Wir teilen uns die Arbeit auf. Peter wird die Postkartenrückseite setzen, ich mache mich an die Vorderseite. Im Jahr 1974 habe ich mit dem Lehramtsstudium begonnen. Kurz zuvor hatte ich aufgehört, Schriftsetzer zu sein. Doch weiß ich nach 45 Jahren noch immer, wo im Setzkasten die Buchstaben liegen, kenne die nötigen Handgriffe noch. Auch das Setzen klappt zunehmend besser. Nur die Orientierung in der fremden Setzerei braucht eine Weile. Hier nun der komplette Bleisatz in Arbeitsschritten. Wir haben von 9 bist 13 Uhr daran gearbeitet, inklusive Kaffeepause:

Liniensatz der Postkartenrückseite


Postkartenrück komplett mit Legende – gesetzt von Peter T.

Vorderseite Text – gesetzt von JvdL

Schrägsatz und geplante Position der Beinchen, Pantoffeln noch in falscher Schrift

Schrägsatz mit den richtigen Pantoffeln und der Begradigung eines Beinchens.

Vorderseite komplett, mit Papier stabilisiert und ausgebunden, das ist Sicherung durch Kolumnenschnur


Vorder- und Rückseite in einer Form, zugegeben zusammengefrickelt, aber Bleisatzmaterial ist immer rechtwinklig, so dass Schrägsatz nur durch Notbehelfe zu realisieren ist.

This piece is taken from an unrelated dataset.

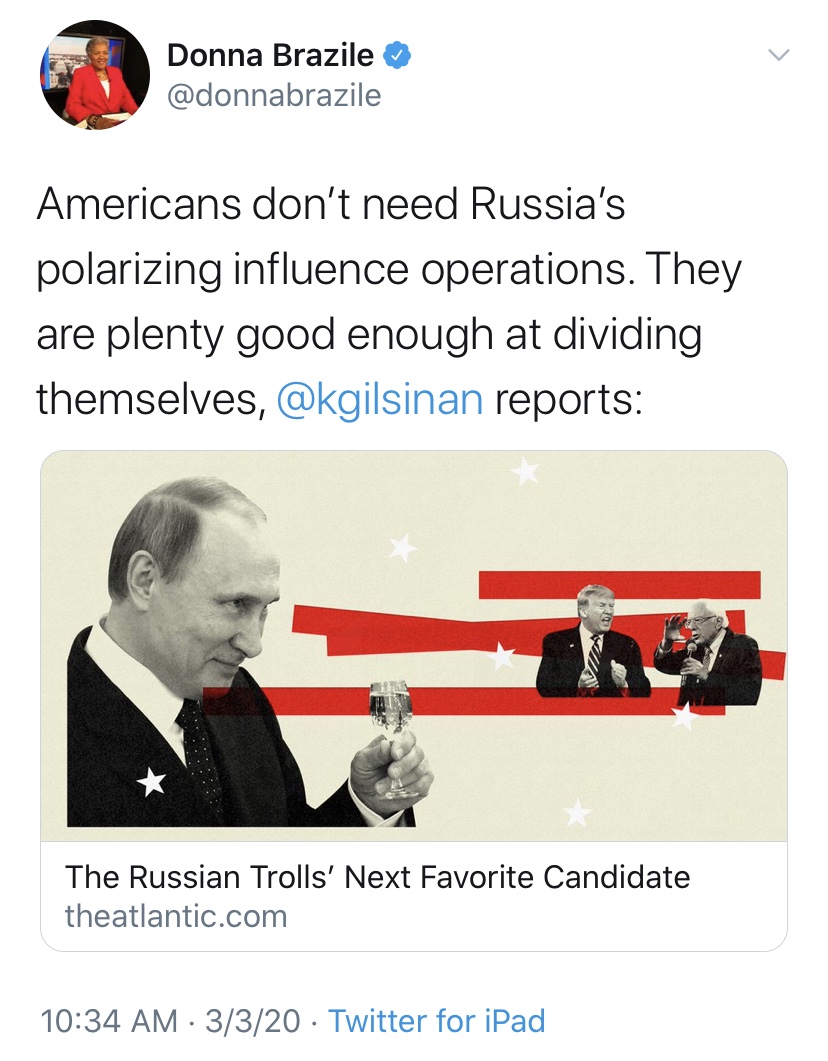Click the "Donna Brazile" display name
Screen dimensions: 828x1061
pos(270,56)
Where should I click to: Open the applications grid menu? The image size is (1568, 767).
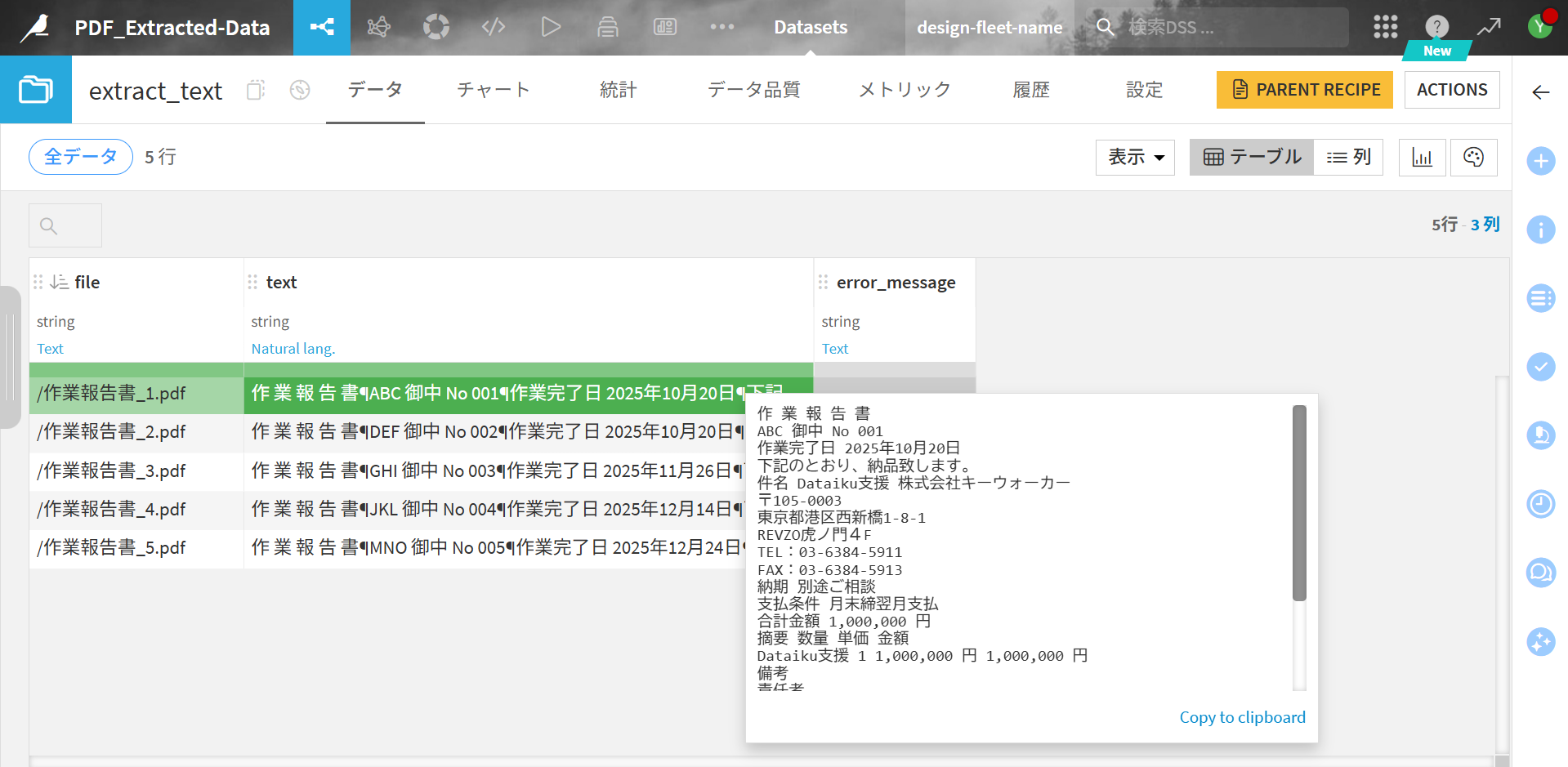pos(1385,27)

Satzform in der Abzugspresse

1. Korrekturabzug der Postkarte zum Umschlagen, Vorder- und Rückseite werden gleichzeitig gedruckt


Abzug in Originalgröße, die schmutzenden Stellen sind entstanden, weil die Farbe noch nicht trocken war.


Ich bin erschöpft vom langen Stehen und überhaupt von der ungewohnten körperlichen Anstrengung, bedanke und verabschiede mich. Die kleine Auflage werden wir am kommenden Mittwoch drucken.